L’analisi contenuta nel Rapporto dell’Organizzazione Internazionale del Lavoro (OIL) evidenzia una situazione preoccupante per l’Italia, che si distingue negativamente tra i Paesi del G20. Nel periodo considerato, il nostro Paese ha registrato una perdita di potere d’acquisto dei salari pari a -8,7% dal 2008 ad oggi. A confronto, la Francia ha visto un incremento di circa 5% e la Germania ha registrato un aumento di quasi 15%. Questi dati, pubblicati nel Rapporto mondiale sui salari 2025-26, riflettono una realtà economica difficile per i lavoratori italiani.

La perdita di potere d’acquisto in Italia

L’Italia, secondo il rapporto dell’OIL, si trova in una posizione critica, avendo subito una delle più forti perdite di potere d’acquisto all’interno del G20. Tra il 2022 e il 2023, i salari reali hanno subito un decremento del 3,3% e 3,2% rispettivamente. Sebbene nel 2024 si sia registrato un aumento del 2,3%, questo non è sufficiente per compensare la perdita accumulata, soprattutto considerando che nel 2022 l’inflazione ha toccato il picco dell’8,7%. Questo fenomeno è particolarmente dannoso per i lavoratori con retribuzioni più basse, già gravati da difficoltà economiche.

L’inflazione, un fattore determinante nella diminuzione del potere d’acquisto, ha colpito in modo sproporzionato i salari più bassi. A ciò si aggiungono problematiche strutturali, come la scarsa produttività, in particolare nei settori dei servizi, e la mancanza di investimenti in innovazione e formazione. Questi elementi contribuiscono a una stagnazione salariale che non riesce a tenere il passo con l’aumento del costo della vita.

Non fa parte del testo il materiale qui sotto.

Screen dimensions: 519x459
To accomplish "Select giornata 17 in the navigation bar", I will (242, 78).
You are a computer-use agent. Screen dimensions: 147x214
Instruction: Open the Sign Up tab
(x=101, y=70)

Contratti e produttività: un gap incolmabile

L’OIL sottolinea che, nonostante la produttività abbia mostrato segni di crescita negli ultimi due anni, i salari non hanno seguito lo stesso andamento. Questo crea una discrepanza preoccupante che suggerisce la presenza di spazi per aumentare le retribuzioni, ma che non si traducono in risultati concreti. I contratti nazionali di lavoro, pur coprendo quasi la totalità dei lavoratori, non riescono a garantire un adeguato adeguamento salariale rispetto all’inflazione.

Uno dei problemi principali risiede nel modello di contrattazione vigente, che si basa su un indice d’inflazione non sempre rappresentativo delle reali spese sostenute dalle famiglie. Inoltre, la distribuzione dei guadagni derivanti dalla produttività è spesso limitata a una ristretta cerchia di lavoratori, generalmente quelli impiegati in grandi aziende, escludendo così una parte significativa del mercato del lavoro.

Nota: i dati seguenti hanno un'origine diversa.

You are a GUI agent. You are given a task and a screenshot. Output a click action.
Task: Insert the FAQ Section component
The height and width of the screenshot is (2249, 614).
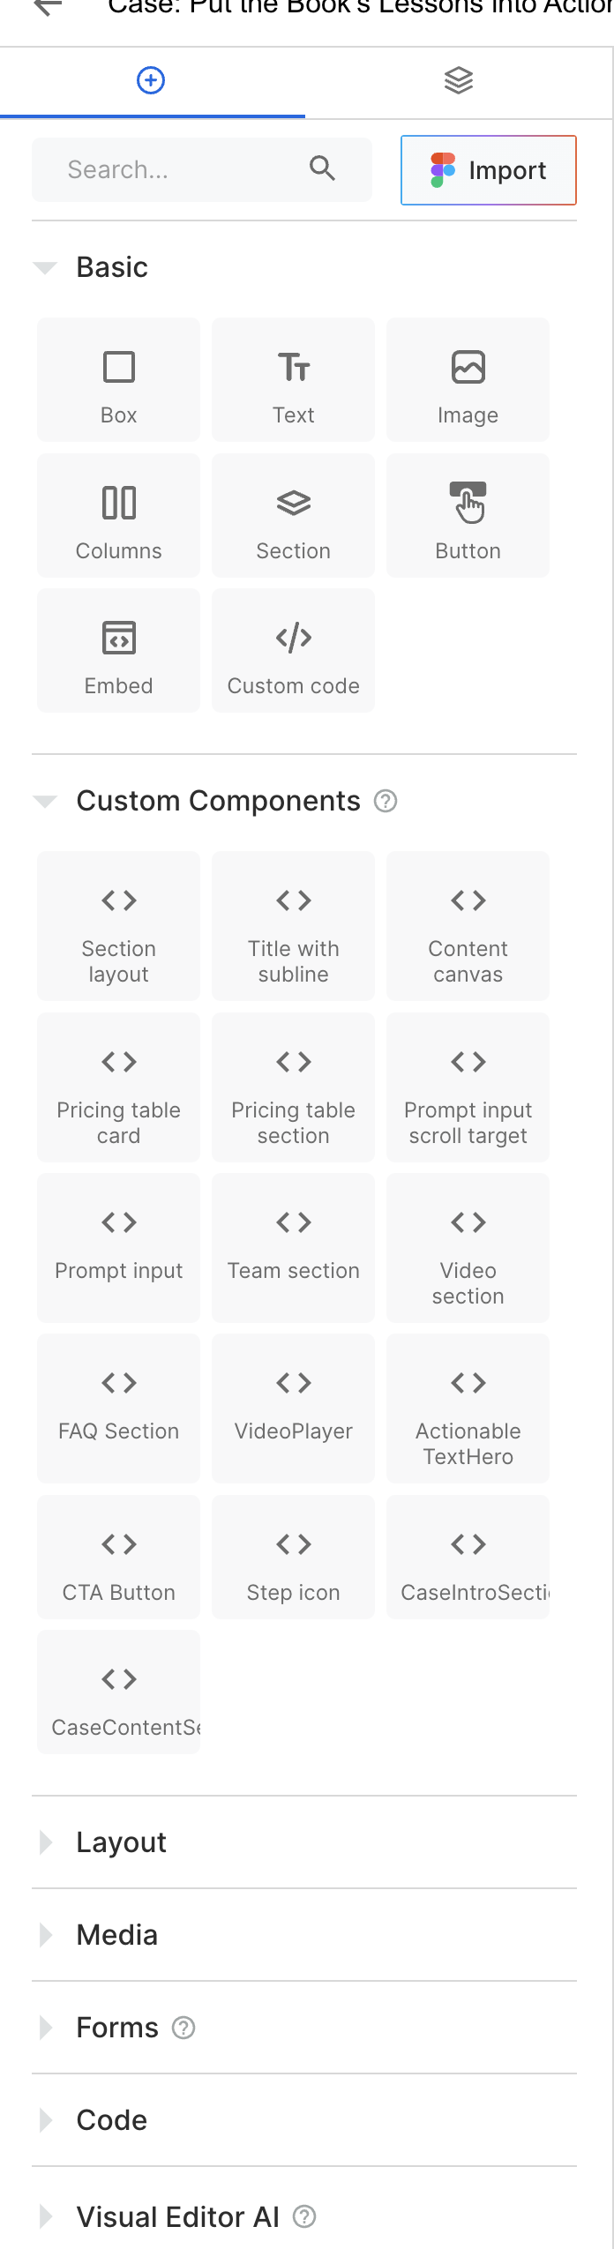coord(118,1408)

Disuguaglianze salariali tra lavoratori

Un ulteriore aspetto critico emerso dal rapporto è la presenza di forti disuguaglianze salariali tra diverse categorie di lavoratori. I lavoratori stranieri, ad esempio, si trovano spesso relegati a occupazioni meno remunerative, con un salario mediano inferiore del 26% rispetto ai colleghi italiani che svolgono le stesse mansioni. Le differenze si amplificano ulteriormente tra uomini e donne, con le seconde che guadagnano mediamente meno e sono più frequentemente costrette a lavorare part-time. Anche i giovani, in particolare quelli con titoli di studio elevati, percepiscono stipendi inferiori rispetto a quelli dei loro coetanei in altri Paesi avanzati.

Questa complessa situazione richiede interventi significativi da parte di tutti gli attori coinvolti, inclusi governo, imprese e sindacati. Le risposte attuali non sembrano sufficienti e in molte occasioni è la magistratura a intervenire per garantire diritti e retribuzioni dignitose, come stabilito dall’articolo 36 della Costituzione. Maurizio Landini, leader della CGIL, ha recentemente sottolineato l’urgenza di avviare una vertenza sui salari, a partire dallo sciopero dei metalmeccanici previsto per il 28 marzo 2025.